Tongue and oral cancer melanoma
SIRT3 experiences upregulation in oral cancer cells. SIRT3 is responsible for regulating Fis-1 expression through the c-jun N-terminal kinase (JNK) pathway. Notably, the downregulation of SIRT3 via the Fis-1/JNK pathway significantly contributes to the suppression of tongue cancer cells (Zhu et al. 2017). In the context of tongue and oral cancer, SIRT3 serves as a tumor promoter, inducing carcinogenesis and fostering cell proliferation. On the flip side, the downregulation of SIRT3 curbs oral cancer cell proliferation (Alhazzazi et al. 2011). SIRT3 exerts its influence by reducing the catalytic activity of specific proteins, thereby affecting redox metabolism. This inhibition of SIRT3 results in the attenuation of cell growth and proliferation while concurrently decreasing the levels of reactive oxygen species (ROS) in oral cancer cells (Chen et al. 2013). As of now, there is no available literature connecting SIRT4 and SIRT5 with tongue and oral cancer.
Cardiomyocytes
SIRT3 safeguards cardiomyocytes against oxidative stress and apoptosis through the modulation of the NF-κB pathway (Chen et al. 2013). Through its deacetylation of KU-70, SIRT3 enhances the interaction between KU-70 and Bax protein, resulting in an elevated expression of SIRT3 that safeguards cardiomyocytes from oxidative stress conditions (Sundaresan et al. 2008). In the realm of hypoxia-induced cardiomyocyte apoptosis, SIRT4 emerges as a pivotal player. It exerts influence on H9c2 cell viability and the activity of caspase 3/7. Furthermore, SIRT4’s effects extend to the modulation of pro-caspase 9/caspase 9, pro-caspase 3/caspase 3, and Bax translocation (Liu et al. 2013). Downregulation of SIRT5 causes reduced cell viability and increases the number of apoptotic cells. SIRT5 regulates oxidative stress and induces apoptosis in cardiomyocytes (Liu et al. 2013). The involvement of SIRT(1–7) leads to different outcomes—promotion or suppression—in various cancers, which are concisely summarized in Fig. 3.

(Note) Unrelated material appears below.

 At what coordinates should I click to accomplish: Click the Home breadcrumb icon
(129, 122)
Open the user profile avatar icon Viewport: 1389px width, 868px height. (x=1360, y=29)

Therapeutic targets of SIRTs
Due to their dual nature, SIRTs have garnered significant attention as potential targets for drug development. A wide array of inhibitors and activators has been identified (Table 4) which laid down the foundation for studying the functions of SITRs and potentially as a treatment for different diseases in different conditions. Currently, repositioning study was performed to investigate the pan inhibitors of SIRT (Sarı et al. 2021). Particularly, 1502 sets of FDA-approved drugs were screened using three different software as AutoDock Vina/PyPx (Dallakyan and Olson 2015), Glide (Friesner et al. 2004), and FRED (McGann 2012) against the crystal structure of SIRTs, and the consensus score was generated by taking the average of these three score values. Based on these consensus scores, the top pan-SIRT inhibitors were indacaterol, alosetron, and cinacalcet. The therapeutic potential of these selected inhibitors was confirmed by in vitro studies.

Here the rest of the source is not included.